**Task item**: For this exercise, reproduce the records exactly as they stand and do not carry any images over.

─── Extracted records

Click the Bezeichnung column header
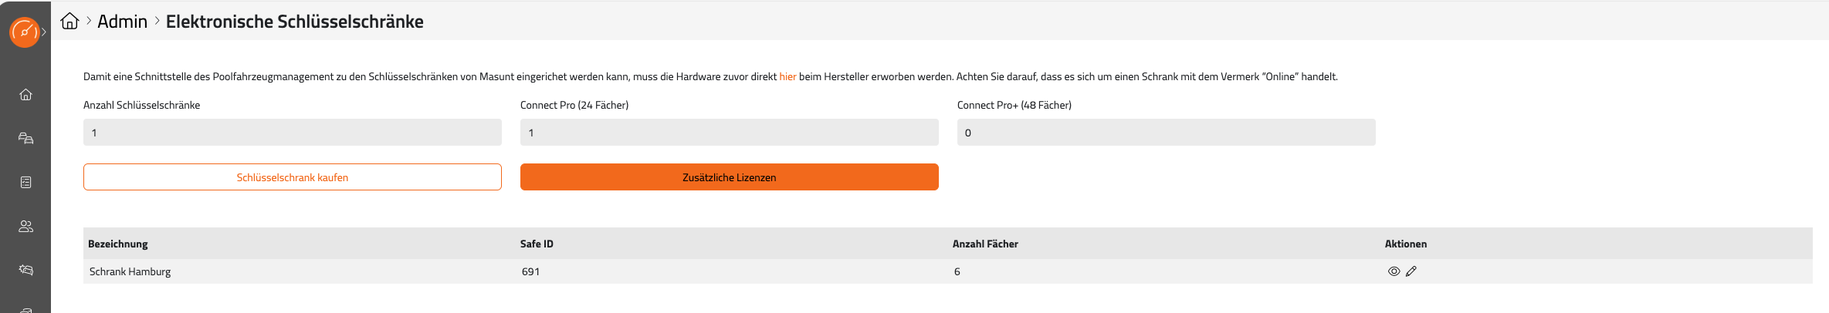The image size is (1829, 313). pyautogui.click(x=117, y=244)
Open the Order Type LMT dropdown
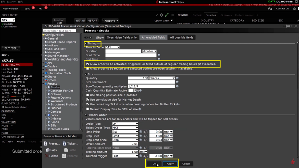Viewport: 299px width, 168px height. (125, 124)
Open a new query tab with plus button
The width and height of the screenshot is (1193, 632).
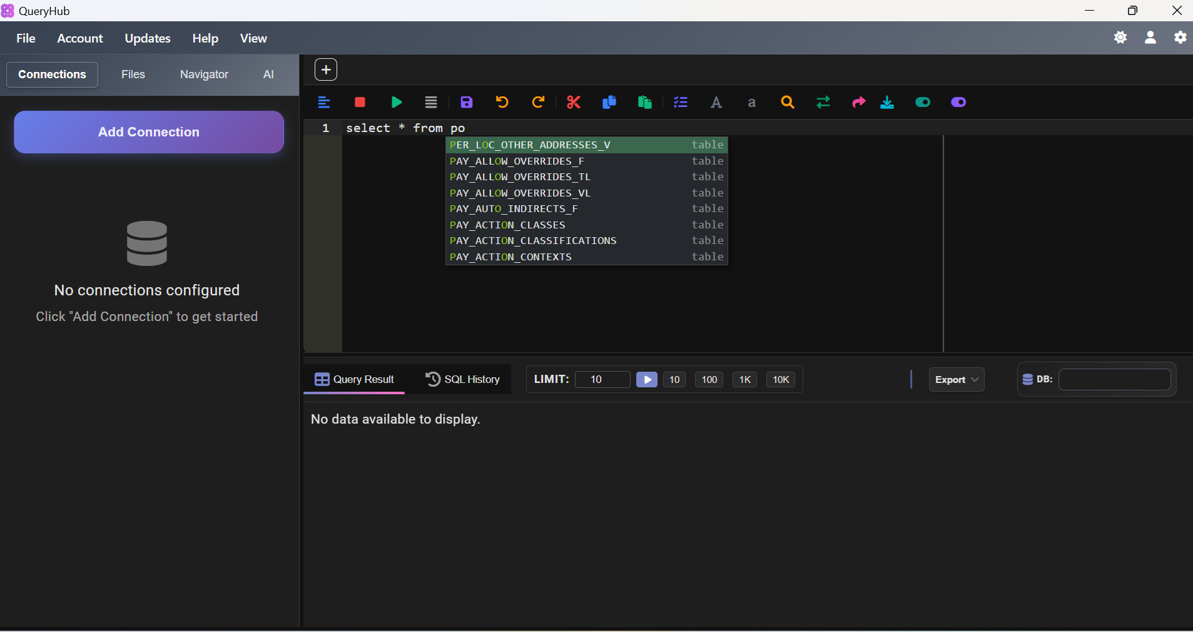click(x=326, y=70)
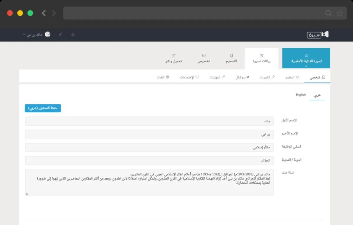Click the link icon beside the home icon
This screenshot has width=353, height=225.
pos(61,35)
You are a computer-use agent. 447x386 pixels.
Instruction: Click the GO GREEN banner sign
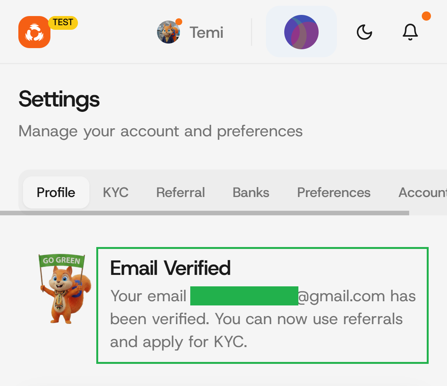pos(62,261)
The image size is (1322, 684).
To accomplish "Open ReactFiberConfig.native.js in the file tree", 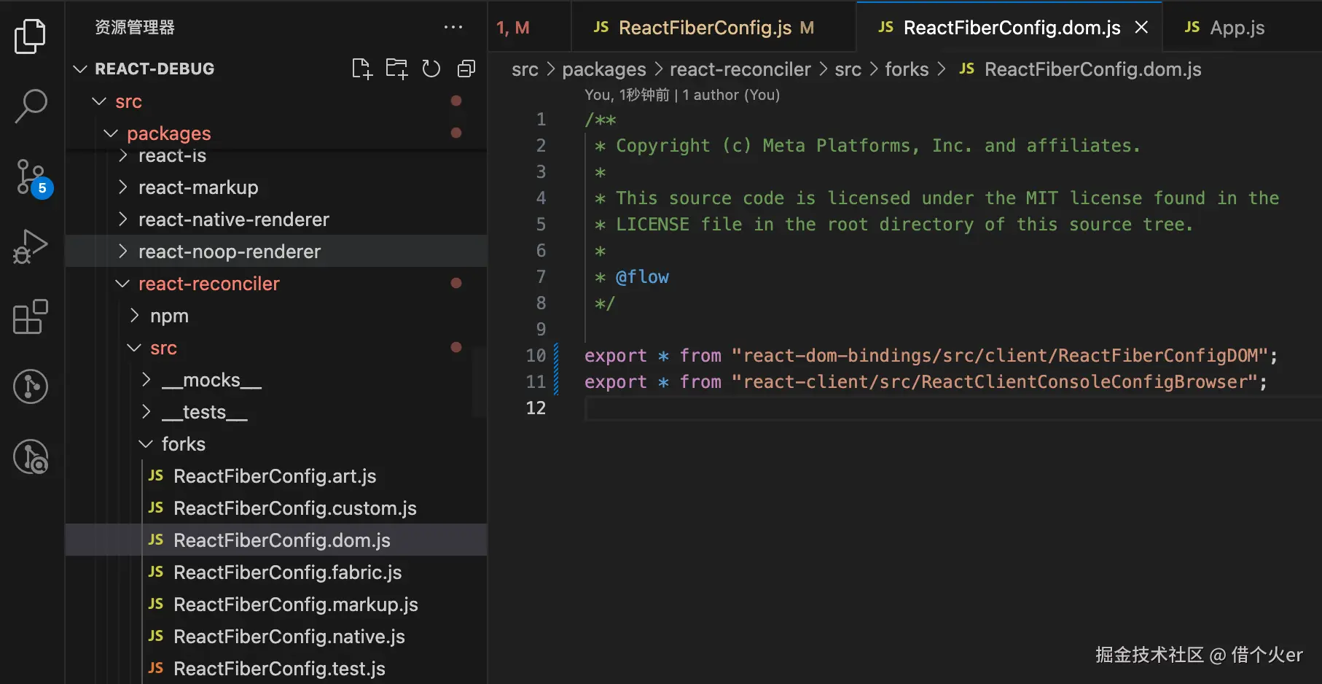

──────

**Solution**:
Click the Bezeichnung column header
The image size is (1829, 313). pyautogui.click(x=117, y=244)
Open the Order Type LMT dropdown
Viewport: 299px width, 168px height. (125, 124)
Open a new query tab with plus button
The width and height of the screenshot is (1193, 632).
click(x=326, y=70)
Click the link icon beside the home icon
This screenshot has width=353, height=225.
pos(61,35)
You are a computer-use agent. 447x386 pixels.
Instruction: Click the GO GREEN banner sign
pos(62,261)
The image size is (1322, 684).
To accomplish "Open ReactFiberConfig.native.js in the file tree", 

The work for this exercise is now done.